• Исходный фрагмент:
● ● ● ● ● ● ●

Асанова: Безусловно. Дело даже не в том, что мамам, решающимся на отчаянный шаг, буквально нечего есть и нечем кормить ребенка. А просто до нее, особенно если это мать-одиночка, часто никому нет дела. Несколько лет назад я была во Франции на стажировке и, честно говоря, позавидовала работе районных центров социальной опеки. Педагог, педиатр, социальный сотрудник, детский психотерапевт и даже специально обученный шофер регулярно приезжают и кропотливо, с терпением и любовью занимаются с каждым девиантным ребенком и его родителями. Ювенальная юстиция? Опасность ее в западной модели есть, и нередки эксцессы на этой почве. Однако не стоит забывать и про обратный полюс проблемы: холод социального равнодушия, брошенности, часто толкающий к самоубийству. Его у нас стало слишком много, словно мы окаменели в бесчувствии. Надо находить силы выбраться из эгоистического кокона, протянуть руку, поинтересоваться, помочь хотя бы добрым словом и взглядом тому, кто живет или работает рядом. Поступая так, вы и себе поможете, это я как психотерапевт со стажем говорю.

● ● ● ● ● ● ●

• Исходные данные:

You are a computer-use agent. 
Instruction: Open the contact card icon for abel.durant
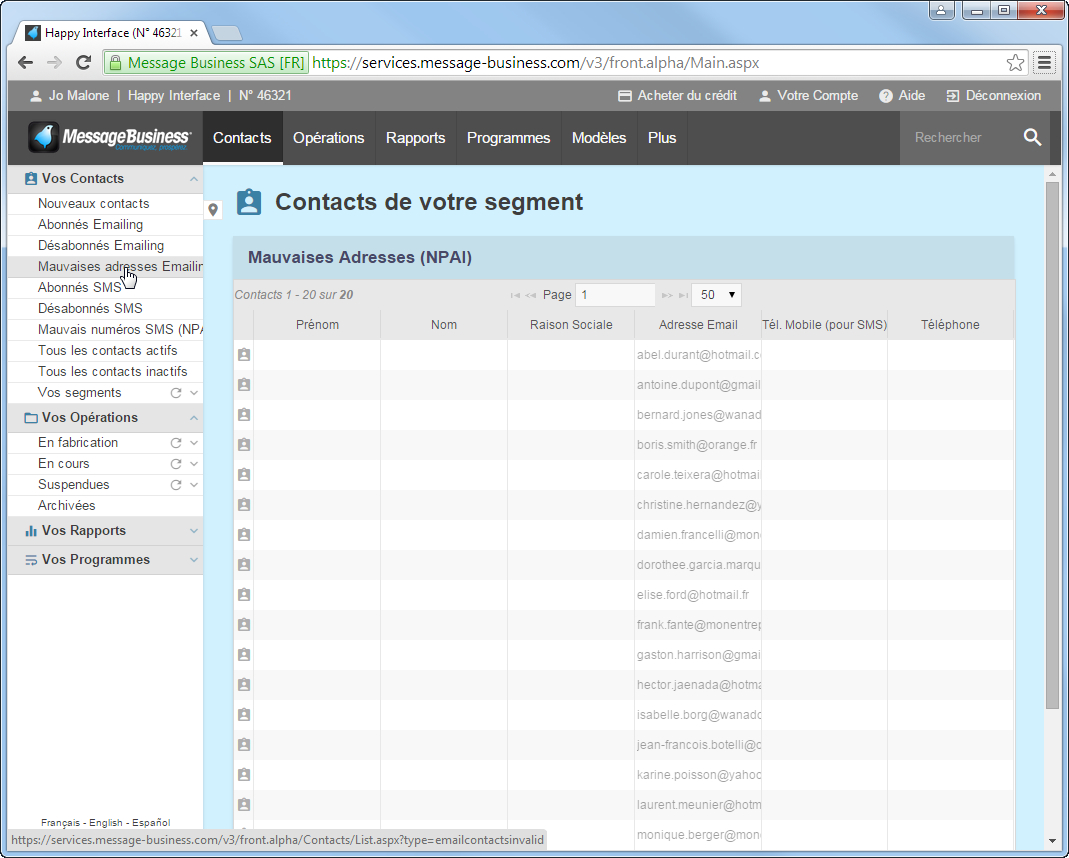243,354
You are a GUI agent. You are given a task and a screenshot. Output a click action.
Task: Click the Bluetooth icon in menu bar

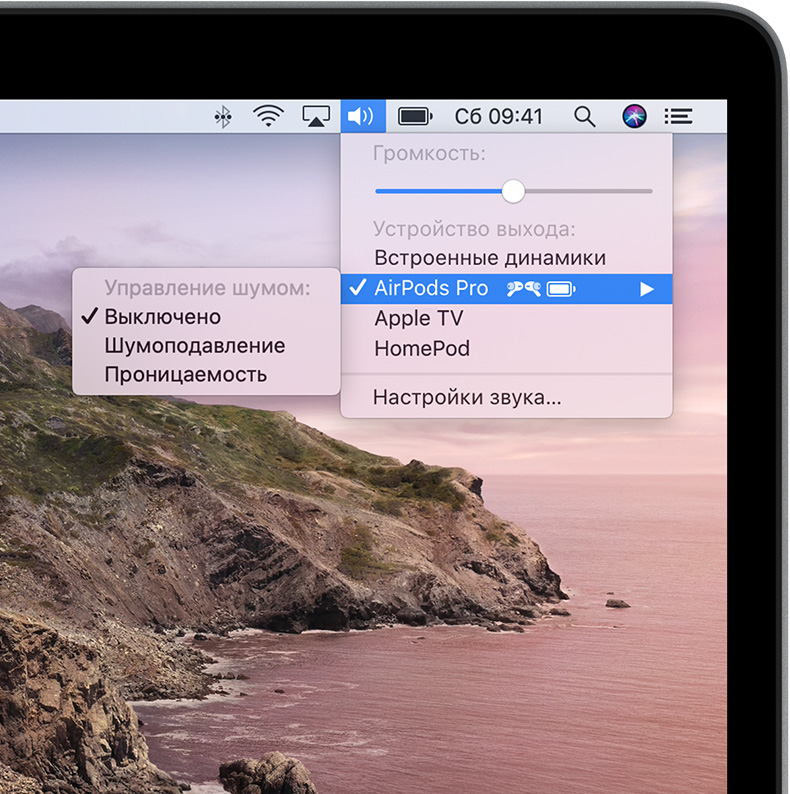[223, 116]
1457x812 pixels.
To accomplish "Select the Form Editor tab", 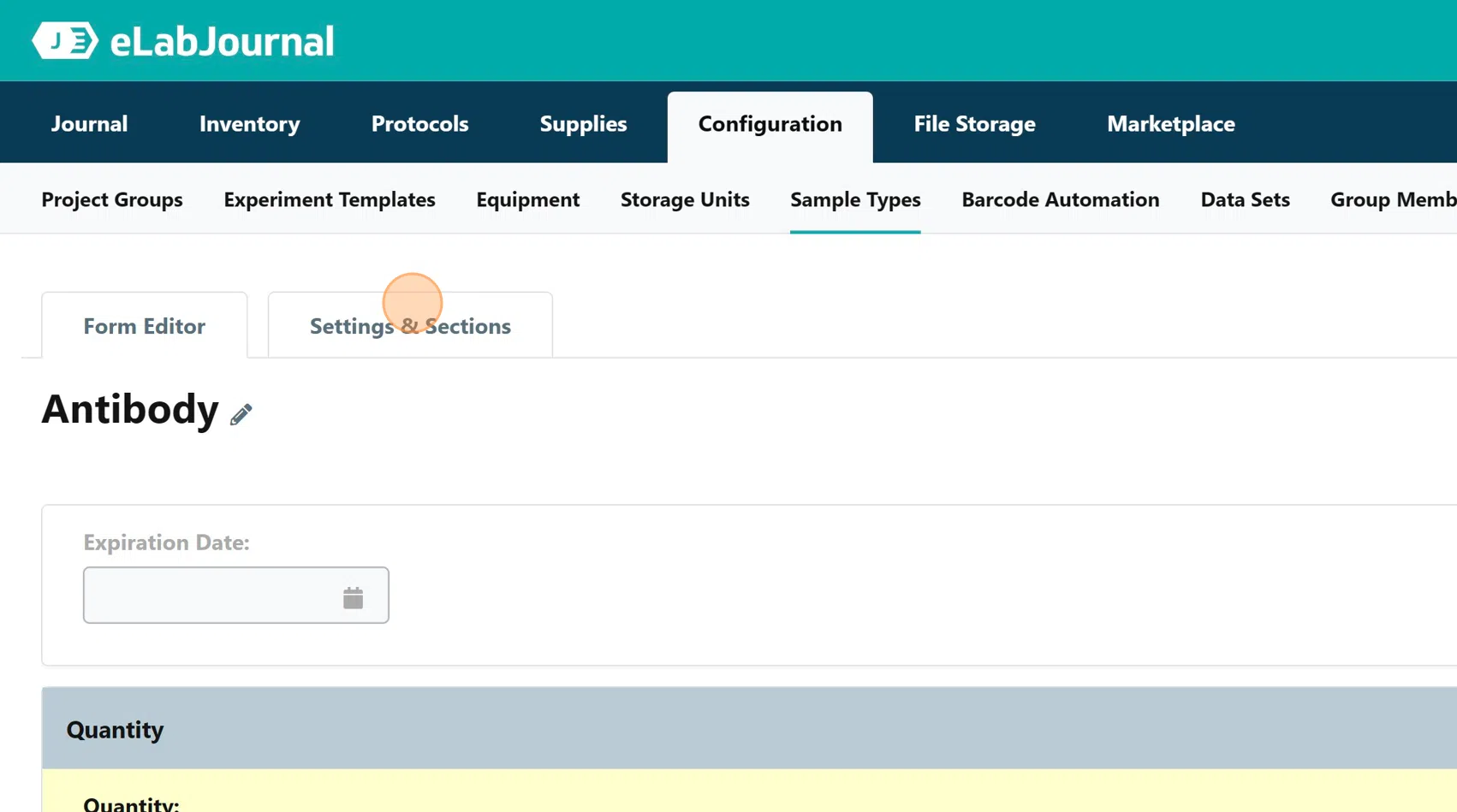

● ● ● ● ● ● ●

• Вопросы по тексту:
a: Ответьте на вопросы по фрагменту интервью с Асановой:
(i) В какой стране Асанова была на стажировке?
(ii) Кто, по словам Асановой, регулярно приезжает к каждому девиантному ребенку и его родителям?
(iii) Кем Асанова называет себя в последней фразе?
b: Допишите фрагмент интервью с Асановой дальше, начав сразу после его последней фразы.

• Ответы:
a:
(i) Во Франции.
(ii) Педагог, педиатр, социальный сотрудник, детский психотерапевт и специально обученный шофер.
(iii) Психотерапевтом со стажем.

b:
культура: Матери убивают детей в десятках голливудских фильмов. Можно ли сказать, что таким образом пропагандируется филицид? 
Асанова: В целом да. Хотя многое зависит от сценария. Например, в фильме «Любимчик» Кевина Бейкона мать, безгранично и эгоистично любящая сына, в отчаянии от того, что он начинает с возрастом отдаляться от нее, решается на расширенное самоубийство. Она погибает, а мальчик выживает, но у него остаются явные психические проблемы. Фильм, в принципе, напоминает нравственный урок: как не надо поступать. Есть ведь даже такое направление, как «кинотерапия». Однако большинство массовых картин, особенно ужастиков со сценарными суицидами и инфатицидами, скорее, могут стать моделями поведения для психически неуравновешенных зрителей обоего пола.      

культура: Пожалуй, с точки зрения психического здоровья общества было бы правильно психотерапевтам консультировать создателей массовой кинопродукции еще на уровне сценария? 
Асанова: Это можно было бы только приветствовать. Слишком многое в нашей жизни происходит не по злому умыслу, а из-за элементарного незнания.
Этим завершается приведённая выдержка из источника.